Pois bem: esta pequena introdução leva-nos imediatamente a avaliar o que acaba de acontecer em Cuba, nestes dias em que o presidente Luiz Inácio Lula da Silva cumpriu sua quarta visita oficial à ilha de Fidel Castro. Por constrangedora coincidência, o dia da chegada marcou a morte de um dos muitos dissidentes do regime castrista que, mesmo do interior dos presídios a que estão confinados cumprindo penas por "delito de opinião", lutam pela restauração das liberdades políticas há 51 anos suprimidas a mão de ferro pela Revolução Cubana.
Trata-se do pedreiro Orlando Zapata Tamayo, 42 anos, um dos 75 dissidentes condenados em 2003 por sua luta em favor dos direitos humanos. A pena inicial, de três anos, foi estendida para mais de 35 anos, após as autoridades cubanas terem-no acusado também de "desacato", "desordem pública" e "resistência". Em sinal de protesto e com o fim de chamar a atenção mundial, Tamayo iniciou greve de fome em dezembro passado e morreu à míngua, sem atendimento adequado para lhe preservar a vida, horas antes de o presidente brasileiro ser recebido por Raúl Castro e pelo aposentado ex-comandante Fidel Castro.
Lula não foi capaz de nenhuma palavra sensata de solidariedade à vítima, à família da vítima ou, ao que é ainda mais grave, às nobres causas que levaram a Tamayo à morte. Claro, não aprovamos em quaisquer circunstâncias o ato extremo de eliminar a própria vida mas que não se desconheça que sua morte tornou-se símbolo trágico de outra causa nobre, pela qual o Brasil se comprometeu lutar a causa da liberdade e do respeito absoluto aos direitos humanos.
Do pouco que disse o nosso presidente, aliás, sempre a muito a contragosto, quase nada restou a não ser afirmações que descambaram para a ironia e para o desapreço pela situação. Entre outras frases perpetradas por Lula, o seu "lamento profundo" diante do fato de "uma pessoa [que] se deixa morrer por uma greve de fome", ao mesmo em que lembrou que se opunha a esse tipo de protesto muito embora tenha recorrido ao mesmo expediente quando, ainda líder sindical no Brasil, ficou preso por alguns dias em dependências do regime militar.
Tão constrangedor quanto a tergiversação referente aos pontos centrais do trágico acontecimento, foi negar ter recebido pedidos de ajuda de instituições que lutam pelos direitos humanos em Cuba e fora dela.
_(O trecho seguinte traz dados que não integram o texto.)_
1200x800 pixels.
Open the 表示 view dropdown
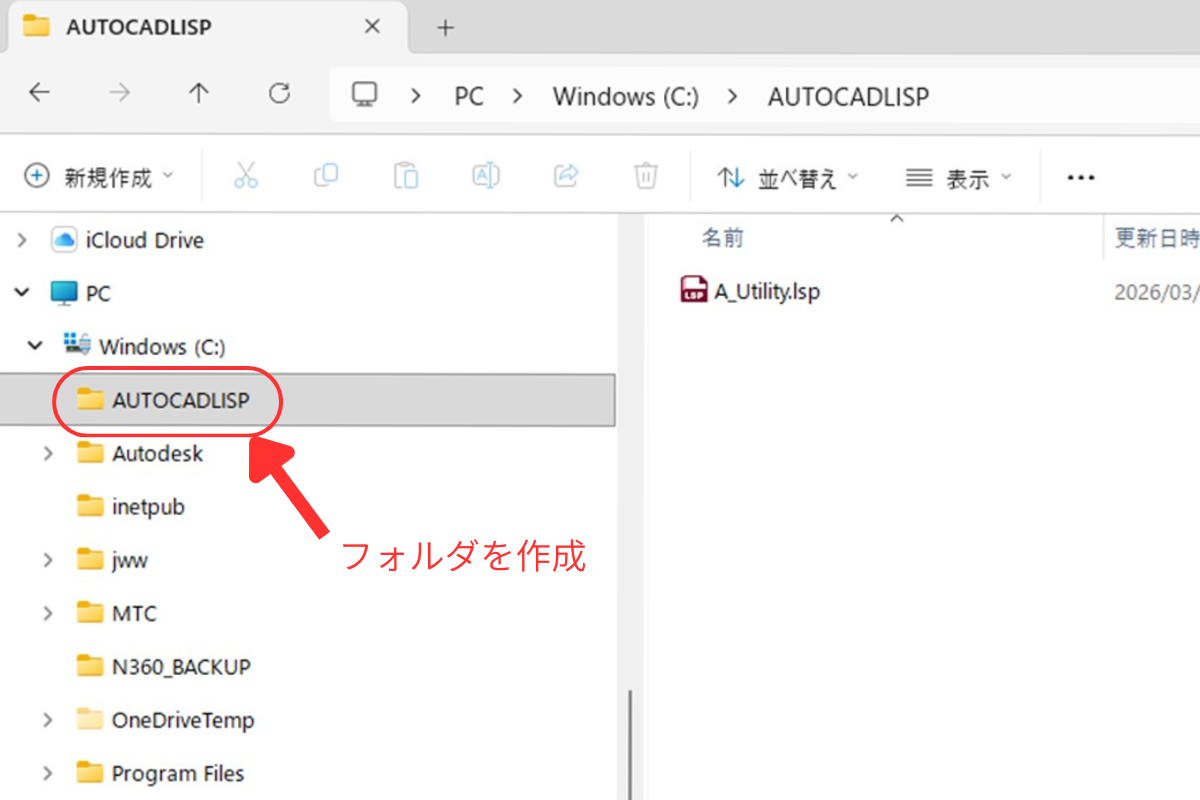pyautogui.click(x=958, y=178)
Negou, por exemplo, que os 50 presos políticos lhe escreveram no domingo para alertá-lo da gravidade do estado de saúde de Tamayo e para pedir que intercedesse pela libertação deles todos. "As pessoas precisam parar com o hábito de fazer cartas, guardarem para si e depois dizerem que mandaram para os outros", reclamou. "Se essas pessoas tivessem falado comigo antes, eu teria pedido para ele parar a greve e quem sabe teria evitado que ele morresse."
Certo presidente. O senhor não sabia dos acontecimentos. Mas, se soubesse, seu gesto embora necessário de pedir ao dissidente que renunciasse à imolação, poderia ter sido seguido por uma manifestação no mínimo de lamento, mas não dizer de cabal condenação, à política de desrespeito aos direitos humanos praticado com mão de ferro pelo regime castrista. A linguagem diplomática, comedida, como se requer nesses momentos, certamente não seria impeditivo para o protesto.
Diz o artigo 2.º da Declaração Universal dos Direitos Humanos, documento também firmado por Cuba: "Toda pessoa tem capacidade para gozar os direitos e as liberdades estabelecidos nesta Declaração, sem distinção de qualquer espécie, seja de raça, cor, sexo, língua, religião, opinião política ou de outra natureza, origem nacional ou social, riqueza, nascimento, ou qualquer outra condição."
Lastimável que nosso presidente não tenha atentado para este compromisso que soberanamente o Brasil assumiu.